> WORK REQUEST
Wherever a line below holds the word "taskbar", copy that line.

> Saved entries
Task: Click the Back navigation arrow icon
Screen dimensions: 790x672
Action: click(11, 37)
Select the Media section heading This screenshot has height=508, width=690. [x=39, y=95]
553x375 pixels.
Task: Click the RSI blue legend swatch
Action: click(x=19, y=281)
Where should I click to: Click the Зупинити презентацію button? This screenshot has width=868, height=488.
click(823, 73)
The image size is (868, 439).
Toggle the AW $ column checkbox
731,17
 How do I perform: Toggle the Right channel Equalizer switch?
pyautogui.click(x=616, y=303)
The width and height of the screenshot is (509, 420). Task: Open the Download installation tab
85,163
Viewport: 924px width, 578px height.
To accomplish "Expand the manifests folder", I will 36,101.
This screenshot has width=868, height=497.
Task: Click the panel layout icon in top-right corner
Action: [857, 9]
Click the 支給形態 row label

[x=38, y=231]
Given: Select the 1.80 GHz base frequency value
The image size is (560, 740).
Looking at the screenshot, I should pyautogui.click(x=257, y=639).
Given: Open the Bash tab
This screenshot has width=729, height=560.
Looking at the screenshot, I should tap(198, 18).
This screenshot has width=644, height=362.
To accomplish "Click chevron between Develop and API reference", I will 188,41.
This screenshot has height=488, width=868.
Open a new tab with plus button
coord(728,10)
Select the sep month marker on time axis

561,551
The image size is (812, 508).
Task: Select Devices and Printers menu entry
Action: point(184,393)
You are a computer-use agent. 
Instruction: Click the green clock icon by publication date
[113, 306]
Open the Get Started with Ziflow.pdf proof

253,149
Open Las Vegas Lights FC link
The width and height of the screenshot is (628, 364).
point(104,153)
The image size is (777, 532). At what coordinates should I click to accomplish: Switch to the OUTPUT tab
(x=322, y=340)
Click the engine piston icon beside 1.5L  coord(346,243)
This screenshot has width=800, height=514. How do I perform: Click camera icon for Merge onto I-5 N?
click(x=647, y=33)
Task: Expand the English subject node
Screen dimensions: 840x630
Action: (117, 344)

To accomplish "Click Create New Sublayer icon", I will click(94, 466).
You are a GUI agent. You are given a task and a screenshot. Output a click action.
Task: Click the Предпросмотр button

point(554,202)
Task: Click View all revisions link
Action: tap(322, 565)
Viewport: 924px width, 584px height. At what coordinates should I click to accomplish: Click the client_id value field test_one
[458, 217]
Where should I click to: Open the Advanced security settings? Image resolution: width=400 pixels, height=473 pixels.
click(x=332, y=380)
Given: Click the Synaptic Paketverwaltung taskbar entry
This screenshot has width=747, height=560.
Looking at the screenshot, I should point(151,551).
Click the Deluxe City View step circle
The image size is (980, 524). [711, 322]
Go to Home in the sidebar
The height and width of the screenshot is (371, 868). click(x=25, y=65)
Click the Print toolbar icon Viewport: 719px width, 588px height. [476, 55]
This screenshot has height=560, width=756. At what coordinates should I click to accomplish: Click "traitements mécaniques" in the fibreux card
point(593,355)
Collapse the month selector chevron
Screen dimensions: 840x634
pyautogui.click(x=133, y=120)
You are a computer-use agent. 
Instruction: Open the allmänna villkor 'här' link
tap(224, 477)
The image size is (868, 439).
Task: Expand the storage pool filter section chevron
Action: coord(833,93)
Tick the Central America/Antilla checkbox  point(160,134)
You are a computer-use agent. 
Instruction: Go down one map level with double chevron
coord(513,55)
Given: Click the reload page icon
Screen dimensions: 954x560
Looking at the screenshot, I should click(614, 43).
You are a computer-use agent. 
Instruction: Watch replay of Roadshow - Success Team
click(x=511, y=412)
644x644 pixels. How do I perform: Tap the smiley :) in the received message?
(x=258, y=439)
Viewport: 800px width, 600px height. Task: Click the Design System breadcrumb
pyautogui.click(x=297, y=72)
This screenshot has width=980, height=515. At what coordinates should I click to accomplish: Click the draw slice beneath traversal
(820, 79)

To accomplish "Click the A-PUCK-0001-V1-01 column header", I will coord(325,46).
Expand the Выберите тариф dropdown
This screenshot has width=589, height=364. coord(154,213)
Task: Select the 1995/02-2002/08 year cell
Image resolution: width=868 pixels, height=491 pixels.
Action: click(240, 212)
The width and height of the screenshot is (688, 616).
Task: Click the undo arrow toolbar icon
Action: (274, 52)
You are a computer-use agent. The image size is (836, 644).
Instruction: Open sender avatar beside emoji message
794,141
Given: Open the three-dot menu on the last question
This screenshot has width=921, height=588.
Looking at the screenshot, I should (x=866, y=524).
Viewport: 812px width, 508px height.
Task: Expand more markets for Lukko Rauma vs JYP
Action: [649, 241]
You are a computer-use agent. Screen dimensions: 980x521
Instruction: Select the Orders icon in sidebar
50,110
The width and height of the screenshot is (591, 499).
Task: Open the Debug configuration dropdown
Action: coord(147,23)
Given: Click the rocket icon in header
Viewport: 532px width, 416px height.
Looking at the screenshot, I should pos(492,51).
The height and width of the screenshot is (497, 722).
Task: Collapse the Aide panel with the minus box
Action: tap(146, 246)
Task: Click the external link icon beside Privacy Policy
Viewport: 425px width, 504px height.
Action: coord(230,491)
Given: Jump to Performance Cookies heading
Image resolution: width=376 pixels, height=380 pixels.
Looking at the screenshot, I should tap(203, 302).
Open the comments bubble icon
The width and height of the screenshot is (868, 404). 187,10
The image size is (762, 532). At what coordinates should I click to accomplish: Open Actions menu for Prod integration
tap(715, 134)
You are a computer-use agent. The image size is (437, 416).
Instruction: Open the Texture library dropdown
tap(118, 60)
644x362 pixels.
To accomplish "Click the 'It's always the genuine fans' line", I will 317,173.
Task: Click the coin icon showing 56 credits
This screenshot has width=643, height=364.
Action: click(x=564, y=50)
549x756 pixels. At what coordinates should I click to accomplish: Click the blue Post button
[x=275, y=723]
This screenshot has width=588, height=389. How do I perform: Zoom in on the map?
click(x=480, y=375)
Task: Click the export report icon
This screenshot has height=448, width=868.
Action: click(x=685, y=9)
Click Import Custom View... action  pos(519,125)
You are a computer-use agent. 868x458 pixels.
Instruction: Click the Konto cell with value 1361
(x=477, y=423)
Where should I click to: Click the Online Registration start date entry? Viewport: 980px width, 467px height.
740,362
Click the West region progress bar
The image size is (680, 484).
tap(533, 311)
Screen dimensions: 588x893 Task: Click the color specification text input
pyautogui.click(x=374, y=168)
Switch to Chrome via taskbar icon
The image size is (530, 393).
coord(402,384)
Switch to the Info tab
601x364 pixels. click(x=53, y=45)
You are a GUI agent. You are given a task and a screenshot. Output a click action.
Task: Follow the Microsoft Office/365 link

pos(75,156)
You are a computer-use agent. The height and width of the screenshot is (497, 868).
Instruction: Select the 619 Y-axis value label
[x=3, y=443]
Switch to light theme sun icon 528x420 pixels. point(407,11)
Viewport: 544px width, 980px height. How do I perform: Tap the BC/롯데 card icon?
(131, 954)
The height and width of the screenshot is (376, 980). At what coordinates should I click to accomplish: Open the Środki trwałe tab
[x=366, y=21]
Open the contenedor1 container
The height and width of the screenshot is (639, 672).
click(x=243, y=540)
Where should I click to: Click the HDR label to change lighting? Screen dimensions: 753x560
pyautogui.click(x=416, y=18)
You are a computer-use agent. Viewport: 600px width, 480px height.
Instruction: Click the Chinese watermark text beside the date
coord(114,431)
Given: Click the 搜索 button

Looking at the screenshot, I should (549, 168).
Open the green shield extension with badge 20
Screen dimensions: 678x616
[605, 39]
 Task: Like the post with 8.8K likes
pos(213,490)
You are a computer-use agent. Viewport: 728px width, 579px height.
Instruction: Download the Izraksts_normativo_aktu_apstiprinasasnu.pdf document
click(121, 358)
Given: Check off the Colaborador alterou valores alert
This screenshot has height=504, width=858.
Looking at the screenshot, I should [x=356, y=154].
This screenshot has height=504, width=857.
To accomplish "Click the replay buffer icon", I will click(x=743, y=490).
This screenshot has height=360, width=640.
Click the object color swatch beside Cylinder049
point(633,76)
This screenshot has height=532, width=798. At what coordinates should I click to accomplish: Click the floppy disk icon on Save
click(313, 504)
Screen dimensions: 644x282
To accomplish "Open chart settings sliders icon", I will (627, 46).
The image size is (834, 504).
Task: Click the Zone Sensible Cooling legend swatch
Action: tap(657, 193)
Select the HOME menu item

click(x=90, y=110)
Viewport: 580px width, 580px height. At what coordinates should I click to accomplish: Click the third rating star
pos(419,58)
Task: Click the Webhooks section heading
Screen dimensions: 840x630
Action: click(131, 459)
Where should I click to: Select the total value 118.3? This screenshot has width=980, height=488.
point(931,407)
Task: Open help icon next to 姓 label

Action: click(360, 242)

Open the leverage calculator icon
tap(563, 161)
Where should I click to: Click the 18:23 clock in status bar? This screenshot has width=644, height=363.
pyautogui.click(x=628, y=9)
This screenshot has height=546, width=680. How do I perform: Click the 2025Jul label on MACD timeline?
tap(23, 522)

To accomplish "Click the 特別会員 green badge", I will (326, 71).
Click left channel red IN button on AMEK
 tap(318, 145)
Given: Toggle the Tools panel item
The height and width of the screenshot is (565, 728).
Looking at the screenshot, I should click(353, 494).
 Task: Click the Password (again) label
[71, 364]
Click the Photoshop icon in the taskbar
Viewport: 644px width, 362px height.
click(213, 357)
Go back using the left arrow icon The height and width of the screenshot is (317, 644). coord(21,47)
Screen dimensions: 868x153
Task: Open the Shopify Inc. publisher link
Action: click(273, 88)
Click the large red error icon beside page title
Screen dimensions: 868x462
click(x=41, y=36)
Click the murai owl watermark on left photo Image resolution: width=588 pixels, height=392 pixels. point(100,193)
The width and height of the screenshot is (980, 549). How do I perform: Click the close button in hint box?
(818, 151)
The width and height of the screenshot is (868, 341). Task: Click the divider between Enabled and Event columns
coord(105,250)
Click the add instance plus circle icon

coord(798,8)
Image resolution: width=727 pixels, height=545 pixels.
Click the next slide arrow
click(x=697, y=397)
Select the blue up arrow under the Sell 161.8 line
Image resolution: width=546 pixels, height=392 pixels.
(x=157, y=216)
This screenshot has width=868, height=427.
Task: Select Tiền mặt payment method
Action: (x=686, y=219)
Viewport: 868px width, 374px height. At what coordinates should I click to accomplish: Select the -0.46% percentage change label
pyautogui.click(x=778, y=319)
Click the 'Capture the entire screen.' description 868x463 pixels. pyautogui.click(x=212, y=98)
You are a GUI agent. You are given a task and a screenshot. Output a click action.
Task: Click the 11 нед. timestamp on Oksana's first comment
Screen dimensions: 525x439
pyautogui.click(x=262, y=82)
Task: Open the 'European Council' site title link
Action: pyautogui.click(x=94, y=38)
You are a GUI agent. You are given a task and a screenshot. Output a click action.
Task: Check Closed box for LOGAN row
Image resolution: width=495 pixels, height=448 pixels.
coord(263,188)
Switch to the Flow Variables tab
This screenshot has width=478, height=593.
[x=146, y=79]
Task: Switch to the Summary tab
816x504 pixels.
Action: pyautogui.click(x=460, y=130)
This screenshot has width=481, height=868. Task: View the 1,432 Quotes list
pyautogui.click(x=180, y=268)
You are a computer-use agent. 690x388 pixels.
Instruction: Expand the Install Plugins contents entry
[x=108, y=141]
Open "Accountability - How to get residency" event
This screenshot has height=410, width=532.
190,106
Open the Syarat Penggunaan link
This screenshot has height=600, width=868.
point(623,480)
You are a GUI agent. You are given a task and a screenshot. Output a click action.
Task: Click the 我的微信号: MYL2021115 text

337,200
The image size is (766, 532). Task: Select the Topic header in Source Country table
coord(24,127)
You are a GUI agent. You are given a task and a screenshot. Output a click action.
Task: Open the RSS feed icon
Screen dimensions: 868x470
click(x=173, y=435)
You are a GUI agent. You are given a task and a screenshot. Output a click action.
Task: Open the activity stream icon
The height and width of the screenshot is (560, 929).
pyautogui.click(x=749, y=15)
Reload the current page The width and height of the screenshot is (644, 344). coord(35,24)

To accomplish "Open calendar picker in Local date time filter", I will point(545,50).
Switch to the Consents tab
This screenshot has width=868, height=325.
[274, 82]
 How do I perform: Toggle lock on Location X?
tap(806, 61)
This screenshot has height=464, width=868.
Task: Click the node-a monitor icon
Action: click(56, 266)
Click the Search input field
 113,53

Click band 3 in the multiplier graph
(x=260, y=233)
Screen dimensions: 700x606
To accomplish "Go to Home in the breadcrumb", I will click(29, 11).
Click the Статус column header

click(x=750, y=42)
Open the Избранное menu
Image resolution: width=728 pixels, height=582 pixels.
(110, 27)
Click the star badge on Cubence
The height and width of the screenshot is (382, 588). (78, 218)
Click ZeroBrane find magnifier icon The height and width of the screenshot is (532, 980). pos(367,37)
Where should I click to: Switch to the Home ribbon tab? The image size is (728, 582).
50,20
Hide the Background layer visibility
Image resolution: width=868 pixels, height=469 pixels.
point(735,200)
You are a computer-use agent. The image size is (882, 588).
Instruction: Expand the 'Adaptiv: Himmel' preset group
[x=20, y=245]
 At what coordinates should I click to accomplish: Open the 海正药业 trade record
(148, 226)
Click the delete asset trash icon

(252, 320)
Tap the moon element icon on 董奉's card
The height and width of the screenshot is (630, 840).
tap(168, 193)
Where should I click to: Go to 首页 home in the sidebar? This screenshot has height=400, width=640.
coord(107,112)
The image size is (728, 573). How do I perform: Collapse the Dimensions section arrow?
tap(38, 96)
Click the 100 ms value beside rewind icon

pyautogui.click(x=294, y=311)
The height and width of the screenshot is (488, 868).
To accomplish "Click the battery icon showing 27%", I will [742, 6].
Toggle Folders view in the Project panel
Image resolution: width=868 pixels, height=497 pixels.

> RESULT OF THIS TASK
Given: Click the Synaptic Paketverwaltung taskbar entry
Switch to Chrome via taskbar icon
Click the Photoshop icon in the taskbar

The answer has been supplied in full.